By JESSICA LONG
Anaheim-based Northgate Gonzalez Market, Orange County’s largest Hispanic grocer, has opened its first San Diego store at the site of a former Albertsons.
The store is the 22nd for Northgate, which has 10 OC stores and others in south Los Angeles.
“We’ve been looking in San Diego for a number of years,” said Oscar Gonzalez, chief operating officer of Northgate, which is owned and run by the Gonzalez family. “The reality is that the opportunity came at this time. But we were ready to come quite a while ago.”
Former Albertsons
The company’s 60,000-square-foot store opened late last month in southeastern San Diego, just north of National City. The store used to be an Albertsons, which closed in September.
Boise, Idaho-based Albertsons LLC shuttered the store as part of a restructuring after the supermarket strike of 2003 and early 2004.
Last month, a group of buyers, including Minneapolis-based supermarket chain Supervalu Inc., acquired Albertsons. Supervalu plans to keep Albertsons’ Southern California stores. Others in Northern California and elsewhere are set to close.
Northgate says it could look at other Albertsons stores that end up closing. Whether the company would go as far as Northern California isn’t clear.
OC Stores
In 2004, Northgate took over an Anaheim store that used to be run by Fullerton-based La Rioja Ranch Markets, which went out of business.
In the past year or so, Northgate took over a Santa Ana store run by a smaller Hispanic grocer.
Even before the sale of Albertsons, the grocer was closing Southern California stores.

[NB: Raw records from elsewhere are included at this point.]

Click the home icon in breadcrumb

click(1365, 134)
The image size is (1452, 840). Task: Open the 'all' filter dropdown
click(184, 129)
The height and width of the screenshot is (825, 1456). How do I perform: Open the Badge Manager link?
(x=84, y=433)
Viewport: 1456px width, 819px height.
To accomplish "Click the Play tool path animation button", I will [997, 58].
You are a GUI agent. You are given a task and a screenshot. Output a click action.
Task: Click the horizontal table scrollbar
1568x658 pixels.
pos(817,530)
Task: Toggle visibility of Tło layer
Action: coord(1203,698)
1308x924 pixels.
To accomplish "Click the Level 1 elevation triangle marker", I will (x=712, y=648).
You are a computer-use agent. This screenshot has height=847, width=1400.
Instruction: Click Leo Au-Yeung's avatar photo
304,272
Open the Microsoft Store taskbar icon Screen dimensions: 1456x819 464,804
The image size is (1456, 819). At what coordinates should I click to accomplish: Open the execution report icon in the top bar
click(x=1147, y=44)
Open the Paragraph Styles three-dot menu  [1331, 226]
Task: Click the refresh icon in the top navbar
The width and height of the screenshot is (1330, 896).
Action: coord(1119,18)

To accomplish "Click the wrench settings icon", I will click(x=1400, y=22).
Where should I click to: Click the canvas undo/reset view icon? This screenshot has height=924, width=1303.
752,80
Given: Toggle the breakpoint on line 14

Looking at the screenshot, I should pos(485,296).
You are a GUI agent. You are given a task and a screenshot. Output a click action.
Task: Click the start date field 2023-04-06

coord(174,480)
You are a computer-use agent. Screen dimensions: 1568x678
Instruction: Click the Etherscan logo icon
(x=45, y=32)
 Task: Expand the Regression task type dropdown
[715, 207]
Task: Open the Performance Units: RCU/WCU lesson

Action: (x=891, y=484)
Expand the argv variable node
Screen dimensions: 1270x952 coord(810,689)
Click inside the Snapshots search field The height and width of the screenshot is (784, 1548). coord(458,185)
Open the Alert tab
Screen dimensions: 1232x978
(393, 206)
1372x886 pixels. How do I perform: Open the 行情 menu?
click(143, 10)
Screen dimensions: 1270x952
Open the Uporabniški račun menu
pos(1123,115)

Earlier this year, Albertsons said it was closing stores in Fullerton and Stanton.
Northgate “should expand as quickly as they can without betting the ranch,” said Loyd Greif, chief executive of Los Angeles-based investment bank Greif & Co. “If there’s an Albertsons location that looks good to you, you should buy it before someone else does. A land grab such as this seldom happens. There’s no telling when it might come up again.”
Northgate spent $10 million to buy and renovate the Albertsons in San Diego’s Southcrest, a predominantly Hispanic part of the city.
About 250 people work at the store, according to Gonzalez.
Gonzalez’s late father, Miguel Gonzalez Sr., started Northgate, which now is run by his 13 children. All but one of the siblings works for the company. They meet each Wednesday over lunch to plot Northgate’s strategy.
History
Northgate got its start in Anaheim in 1980, when Miguel Gonzalez bought a small store on Anaheim Boulevard. He didn’t have money to change the sign, so he took on the Northgate name.
Northgate has estimated yearly sales of about $300 million and is the county’s largest Hispanic-owned business, according to the Business Journal’s annual list of minority-owned businesses. The grocer employs about 3,500 people, the bulk of them in OC.
Northgate, which has name recognition among OC Hispanics, will have to build a following in San Diego.
The company is set to compete with mainstream grocers, including Kroger Co.’s Food 4 Less, as well as Hispanic markets, including those of Escondido-based El Tigre Inc.
Gonzalez said he hopes to do that with an attractive store and specialty products.
Northgate’s stores are similar to other supermarkets but with a strong Hispanic flavor. They include bakeries, meat counters, products from Mexico and money transfer services.
More San Diego Stores
Carl Middleton, Northgate’s vice president of real estate, helped scout out the chain’s San Diego store and said he is in the process of searching for more.
“We see San Diego as a large and relatively untapped market,” Middleton said. “We would like to open one to three a year if the right opportunities presented themselves.”
Northgate looks more for underserved neighborhoods than demographics, Middleton said.
“We try to appeal to our neighborhood,” Middleton said. “We want to be the best neighborhood grocer we can without alienating the Latino population.”
Northgate plans to keep expanding in OC and Los Angeles County, Middleton said.
Long is a staff writer with the San Diego Business Journal.